Creating the Sound of Formula One Games
Interview with Video Game Sound Designer Mark Knight
Recently, I had the pleasure of “sitting” down with sound designer Mark Knight. Mark is a veteran video game sound designer with 25+ years of experience. He has worked on Formula 1 games for 15+ years and has worked with such clients as Electronic Arts, Crytek, Bullfrog Productions, Audi Motorsport, and Dovetail Games. In our interview together, we dove deep into the topic of designing cars for games.

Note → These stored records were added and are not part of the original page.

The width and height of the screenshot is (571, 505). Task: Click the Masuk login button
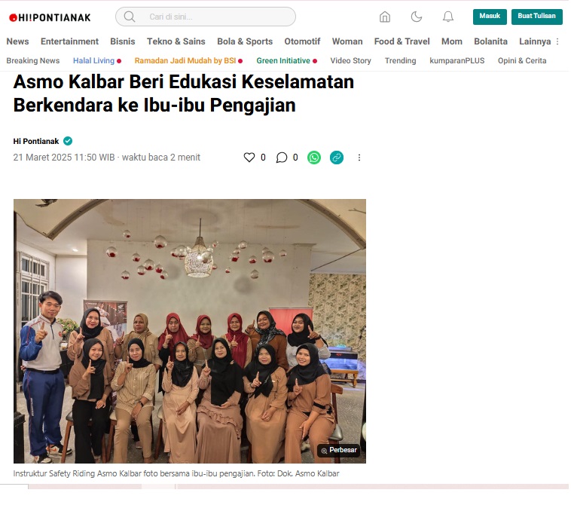coord(490,17)
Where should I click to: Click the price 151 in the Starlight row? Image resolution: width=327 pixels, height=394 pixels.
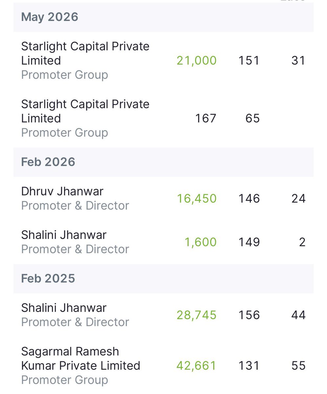[x=249, y=60]
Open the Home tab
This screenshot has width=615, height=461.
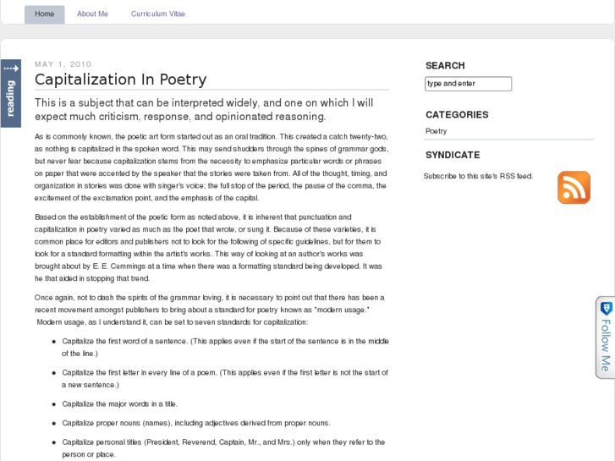pos(45,14)
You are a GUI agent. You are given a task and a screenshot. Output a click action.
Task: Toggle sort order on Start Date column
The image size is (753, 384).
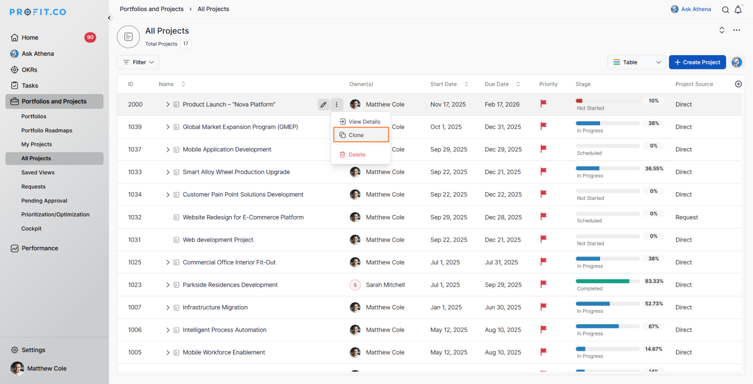coord(466,84)
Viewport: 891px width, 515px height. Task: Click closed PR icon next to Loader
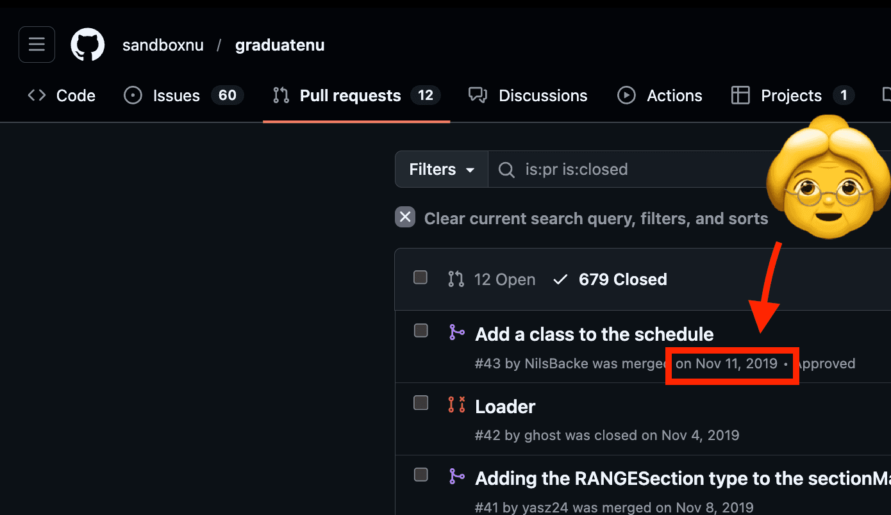[x=456, y=405]
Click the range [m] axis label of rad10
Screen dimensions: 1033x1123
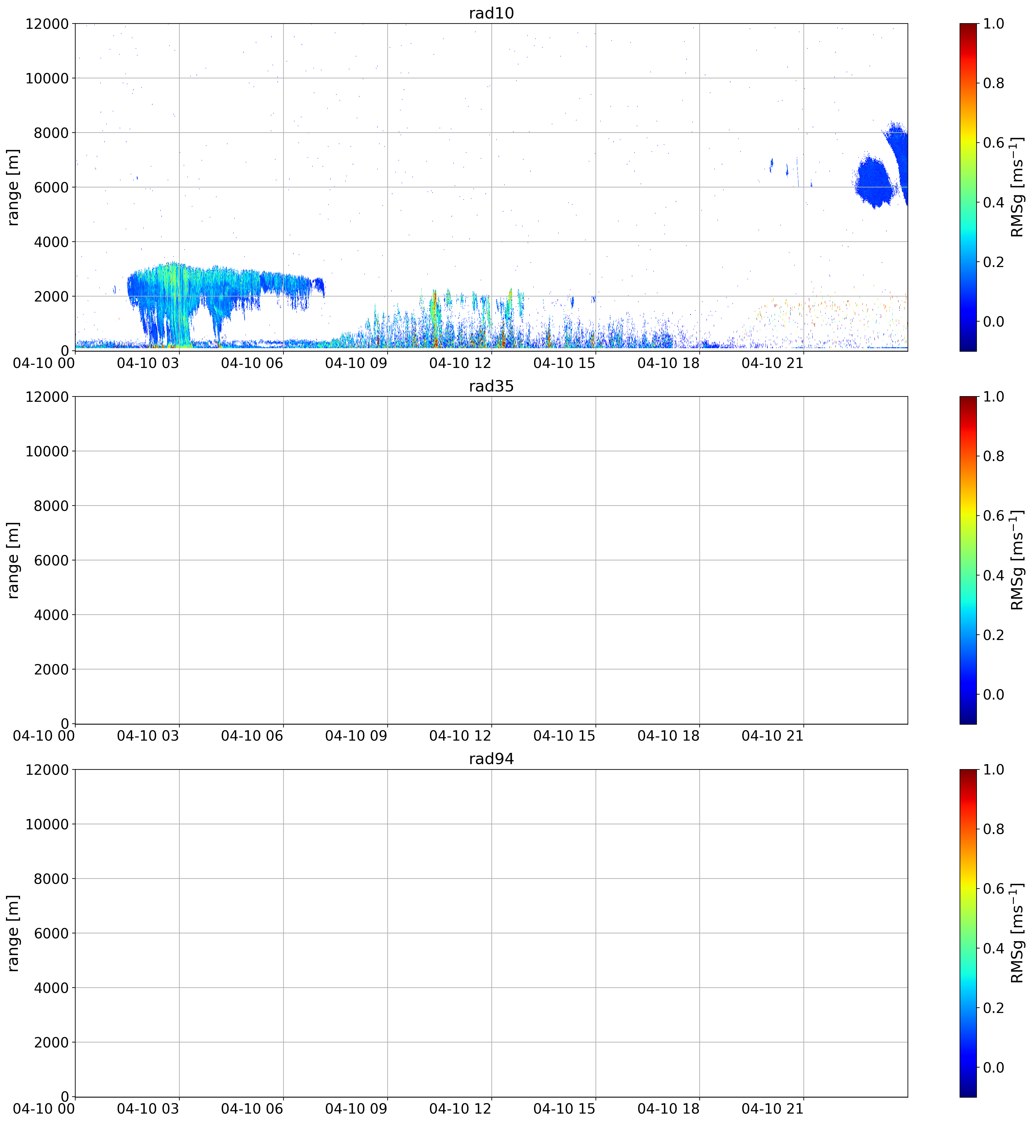tap(13, 187)
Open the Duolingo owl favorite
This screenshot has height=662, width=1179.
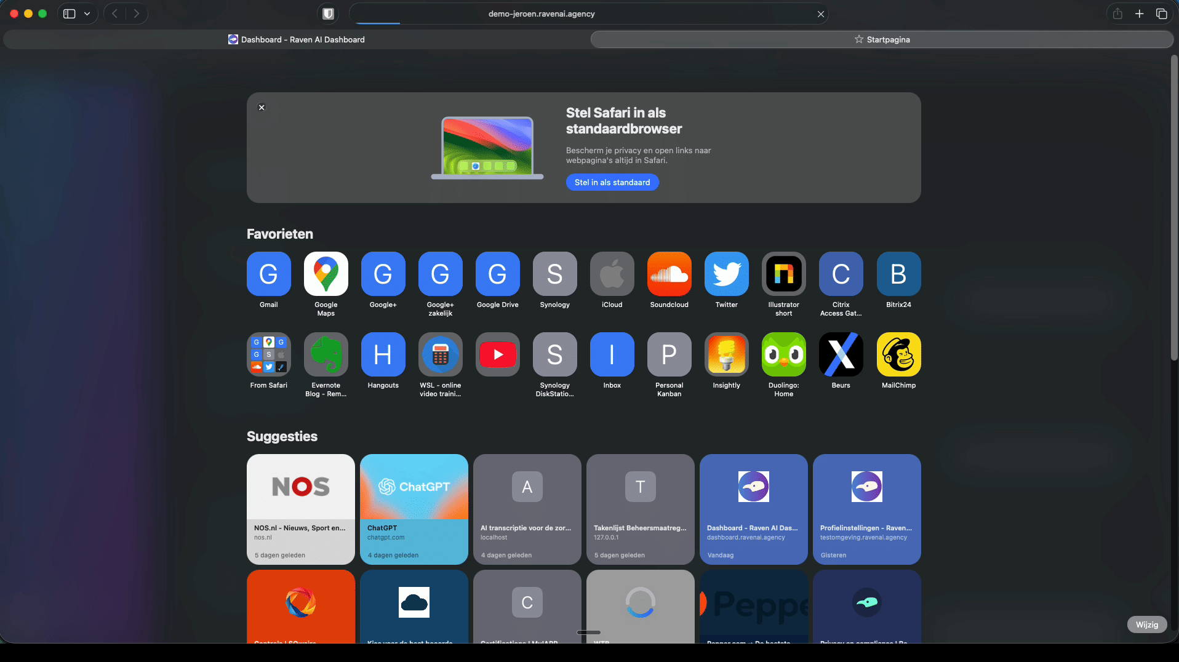783,354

For this post, I picked out some of the questions and topics which I thought were most interesting and probably most useful to people reading about this topic. If you want to see the full interview, be sure to check out the video. I hope you enjoy this interview!
David:
When you’re working on a game, are you leaning more towards realism and keeping the fidelity of the sound of whatever car you’re recording? Or is there also a cinematic aspect to it where you might want to rev it up?
Mark Knight:
It just depends on the game, pretty much whether you’re going down the route of a simulator or whether you’re going down the route of an arcade game. So you’ll find like the need for speed games, which are kind of a bit more arcade-y than simulation. That’s kind of like turning the sound up to eleven. So everything sounds correct. A Subaru will sound like a Subaru and a Skyliners sound like a Skyliner. However, they will have worked on the processing to beef up the harmonics, and often you might find that they’re mixing other engine sounds into things to kind of improve the overall sound of the car for simulation.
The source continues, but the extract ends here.